1773 - berichten die Kirchenbücher, dass der Sohn des Meyer Levi an einem Bettag vor dem Gottesdienst Birnen im Feld geholt habe.

1775 - berichten die Protokolle, dass der Jude Meyer Susmann mit anderen Heinebacher Bürgern an einem Bettag die Wiese des Kirchenältesten Johannes Berndt ausgehütet hat.

1795 - musste die Gemeindekasse zur Erbauung des Kirchturmes ein Kapital von 150 Talern aufnehmen. In diesem Zusammenhang wird erwähnt, dass der Jude David Katz ein Schutzgeld von 200 Talern gezahlt hat, wovon er wohl 100 Taler der Gemeinde gespendet hat.

1800 - Die jüdische Gemeinde Heinebach ist so angewachsen, dass sie einen eigenen Vorsänger in der Person des Benjamin Jaffa aus Baumbach hatte, dem sein Sohn Aron Jaffa nachfolgte, der hier bis 1866 den jüdischen Kindern Religionsunterricht erteilte. Auch David Oppenheim (vor 1863) und Abraham Speyer (vor 1881) werden in dieser Zeit als jüdischer Religionslehrer genannt.

1807 - Die Verfassung des Königreichs Westfalen unter Hieronymus Bonaparte macht die Juden zu gleichberechtigten Staatsbürgern. Als der Kurfürst 1813 wieder nach Kassel zurückkehrte, blieb es dabei.

1814 - als die Kosaken Heinebach besetzten, richteten sie ihr Magazin im Haus des Juden Leib Meyer Kaiser ein.

1816 - Durch Verordnung vom 14. Februar 1816 erlangen die Juden die gleichen Rechte und Pflichten wie die christlichen Untertanen, damit auch das Recht, Land zu erwerben. Auch wurde es die Regel, Familiennamen einzuführen. Die Chronik berichtet von den Familiennamen Jaffa, Kaiser und Katz. Vorher hiessen die Söhne nach dem Vornamen des Vaters. So hatte der Sohn des Levi Isaak den Namen Meyer Levi. Sein Sohn war der Leib Meyer, der sich schon 1795 Leib Meyer Kaiser nannte. Durch eine zweite Verordnung vom 12. Januar 1818 wurde das sogenannte Judenschutzgeld aufgehoben.

1825 - sind 6 jüdische Familien in Heinebach ansässig.

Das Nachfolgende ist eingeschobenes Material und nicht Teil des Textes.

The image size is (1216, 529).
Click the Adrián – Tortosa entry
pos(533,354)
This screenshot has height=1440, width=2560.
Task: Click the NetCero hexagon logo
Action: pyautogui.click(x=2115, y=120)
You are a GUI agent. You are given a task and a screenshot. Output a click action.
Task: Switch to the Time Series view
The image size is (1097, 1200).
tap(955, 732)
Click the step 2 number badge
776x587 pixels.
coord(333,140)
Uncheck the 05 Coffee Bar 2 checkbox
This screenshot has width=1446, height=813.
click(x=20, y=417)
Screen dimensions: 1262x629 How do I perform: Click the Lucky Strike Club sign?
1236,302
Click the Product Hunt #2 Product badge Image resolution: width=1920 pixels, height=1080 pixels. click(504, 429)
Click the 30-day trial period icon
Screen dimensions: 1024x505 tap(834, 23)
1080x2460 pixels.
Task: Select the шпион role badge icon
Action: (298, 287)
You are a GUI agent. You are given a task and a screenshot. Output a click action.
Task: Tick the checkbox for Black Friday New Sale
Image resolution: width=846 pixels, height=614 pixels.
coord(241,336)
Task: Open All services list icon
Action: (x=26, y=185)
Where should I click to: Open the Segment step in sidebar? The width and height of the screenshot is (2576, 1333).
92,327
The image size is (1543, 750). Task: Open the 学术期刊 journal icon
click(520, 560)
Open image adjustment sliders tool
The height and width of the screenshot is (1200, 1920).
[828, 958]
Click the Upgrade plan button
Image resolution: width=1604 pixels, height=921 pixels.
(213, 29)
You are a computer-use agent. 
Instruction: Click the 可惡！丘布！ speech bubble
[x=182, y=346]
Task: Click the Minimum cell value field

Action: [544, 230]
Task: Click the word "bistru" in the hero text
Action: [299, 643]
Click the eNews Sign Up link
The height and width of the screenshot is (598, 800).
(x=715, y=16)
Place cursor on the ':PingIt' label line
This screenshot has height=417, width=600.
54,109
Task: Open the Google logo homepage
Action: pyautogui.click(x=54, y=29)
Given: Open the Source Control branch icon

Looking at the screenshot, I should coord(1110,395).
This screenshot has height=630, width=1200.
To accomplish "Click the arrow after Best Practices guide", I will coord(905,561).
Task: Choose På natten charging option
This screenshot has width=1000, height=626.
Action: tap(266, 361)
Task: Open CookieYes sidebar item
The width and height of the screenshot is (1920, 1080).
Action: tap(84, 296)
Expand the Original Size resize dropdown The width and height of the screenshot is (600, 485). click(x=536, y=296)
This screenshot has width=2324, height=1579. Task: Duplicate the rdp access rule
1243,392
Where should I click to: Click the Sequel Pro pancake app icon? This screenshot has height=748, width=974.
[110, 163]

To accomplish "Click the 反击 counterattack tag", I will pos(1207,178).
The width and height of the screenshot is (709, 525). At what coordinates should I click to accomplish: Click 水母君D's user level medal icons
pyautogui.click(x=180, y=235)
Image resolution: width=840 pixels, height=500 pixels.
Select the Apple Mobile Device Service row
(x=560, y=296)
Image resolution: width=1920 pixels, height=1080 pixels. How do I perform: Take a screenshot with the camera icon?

1836 - wurde Aron Jaffa provisorisch auf weitere fünf Jahre als jüdischer Religionslehrer bestellt. Seinen Unterricht hatten die Vorsteher der Israeliten in der Provinz Niederhessen geprüft: unter anderem: Mansbach, Goldschmidt, Alsberg, Rothschild und der Landesrabbiner Romann.

1839 - stellt Samuel Kaiser einen Platz in seinem Garten für den Bau einer Synagoge zur Verfügung. Dieses Bauvorhaben scheiterte aber an dem Einspruch des Ortspfarres. Das Grundstück war zu dicht an der Kirche.

1842 rügte Kreisrabbiner Wetzlar aus Gudensberg Aron Jaffa, indem er ihn anhielt, sich eines besseren Deutsch zu befleißigen. Jaffa unterrichtete die Kinder in seiner Wohnung. Gemeindeältester war damals Juda Heilbrunn. Juda Heilbrunn wird beauftragt, das Haus des Ackermannes Nikolaus Wendel aufzukaufen.

1843 - wird der Bauernhof zu einer Synagoge umgebaut. Das Gebäude in der Eisfeldstrasse 2 steht heute noch. Im Gebäue selbst erinnert nur noch die Deckenbemalung an die Synagoge.

 

1844 - leben 7 jüdische Familien in Heinebach 1853 - werden 11 jüdische Familien mit 61 Personen erwähnt.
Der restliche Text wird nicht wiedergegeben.